Demonstrasi Fusobacterium necrophorum sulit, karena budidaya ini kompleks dan
bergantung pada masa inkubasi yangl lama; ini dapat menyebabkan tidak
dipertimbangkannya demonstrasi klinis namun budidaya mikroorganisme anaerob harus
dipertimbangkan. dengan demikian, ketika pengobatan antibiotika empiris dimulai, dapat
direkomendasikan untuk mencakup agen anti-stapylococcal ampuh serta metronidazol untuk
menutupi organisme anaerobik.
CT scan adalah pilihan pertama pencitraan, karena banyak tersedia dan memiliki
sensiviy tinggi untuk deteksi perubahan struktur tulang termasuk lesi di apeks petrosa mana
SG dalam banyak kasus akan muncul.
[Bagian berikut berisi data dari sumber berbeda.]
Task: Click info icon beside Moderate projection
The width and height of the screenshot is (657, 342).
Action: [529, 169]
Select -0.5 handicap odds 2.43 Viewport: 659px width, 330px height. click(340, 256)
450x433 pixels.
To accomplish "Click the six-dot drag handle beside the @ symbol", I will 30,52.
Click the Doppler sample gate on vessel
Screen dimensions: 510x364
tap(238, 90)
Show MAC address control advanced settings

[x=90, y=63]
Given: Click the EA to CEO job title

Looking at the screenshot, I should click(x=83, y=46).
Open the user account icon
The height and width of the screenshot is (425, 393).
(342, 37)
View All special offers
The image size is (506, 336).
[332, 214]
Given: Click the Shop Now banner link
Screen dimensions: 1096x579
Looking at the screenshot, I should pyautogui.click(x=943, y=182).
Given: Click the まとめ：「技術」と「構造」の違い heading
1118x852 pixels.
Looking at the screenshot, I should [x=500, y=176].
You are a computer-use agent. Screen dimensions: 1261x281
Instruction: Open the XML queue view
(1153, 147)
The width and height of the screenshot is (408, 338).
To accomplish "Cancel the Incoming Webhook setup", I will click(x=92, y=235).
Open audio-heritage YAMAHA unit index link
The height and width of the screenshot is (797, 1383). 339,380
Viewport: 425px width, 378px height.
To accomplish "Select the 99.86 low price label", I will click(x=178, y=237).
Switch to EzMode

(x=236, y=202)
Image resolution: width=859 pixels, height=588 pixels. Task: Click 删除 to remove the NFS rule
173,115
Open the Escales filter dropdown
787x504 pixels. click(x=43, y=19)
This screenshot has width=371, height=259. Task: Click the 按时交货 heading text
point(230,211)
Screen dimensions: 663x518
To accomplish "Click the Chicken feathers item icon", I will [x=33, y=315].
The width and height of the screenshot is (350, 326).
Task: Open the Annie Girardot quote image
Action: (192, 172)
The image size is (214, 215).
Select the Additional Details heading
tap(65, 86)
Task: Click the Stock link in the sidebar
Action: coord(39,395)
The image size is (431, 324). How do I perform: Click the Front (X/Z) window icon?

Selanjutnya mungkin mendeteksi keberadaan abses
intercranial, meskipun kurang sensitif dibandingkan MR. MRI berguna dalam mengevaluasi
sejauh mana lesi dari puncak petrosa lokal pada CT scan, serta menunjukkan keterlibatan
meningeal. Selain itu, MRI lebih unggul dalam mendeteksi komplikasi intrakranial. sebuah
angiografi MRI dapat dilakukan untuk aturan keluar tanda-tanda trombosis sinus.
SG adalah jarang, tetapi mengancam komplikasi infeksi telinga tengah yang harus
dipertimbangkan ketika gejala atipikal berkembang setelah OMA hidup. modalitas radiologi
seperti CT dan MRI sebaiknya tidak ditunda dan CT harus dianggap sebagai pilihan pertama
dari pencitraan saat SG diduga. pengobatan harus mencakup drainase telinga tengah dan
mastoidectomy serta antibiotik spektrum luas intravena. SG ini paling sering disebabkan oleh
mikroorganisme aerobik, tetapi juga dapat ditemukan dalam interaksi dengan
mikroorganisme anaerob. karena beratnya komplikasi terkait kami menunjukkan bahwa
pengobatan antibiotik termasuk cakupan anaerobik.